## Prompt
Which of the lines below contain the string "screenshot", where case counts? Report each of those lines in full.

[Opening Source data section]

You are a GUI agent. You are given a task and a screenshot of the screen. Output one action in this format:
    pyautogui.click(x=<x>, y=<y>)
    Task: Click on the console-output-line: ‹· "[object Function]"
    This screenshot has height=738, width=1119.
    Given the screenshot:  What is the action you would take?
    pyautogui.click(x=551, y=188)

[Closing Source data section]

## Expected output
You are a GUI agent. You are given a task and a screenshot of the screen. Output one action in this format:
    This screenshot has height=738, width=1119.
    Given the screenshot:  What is the action you would take?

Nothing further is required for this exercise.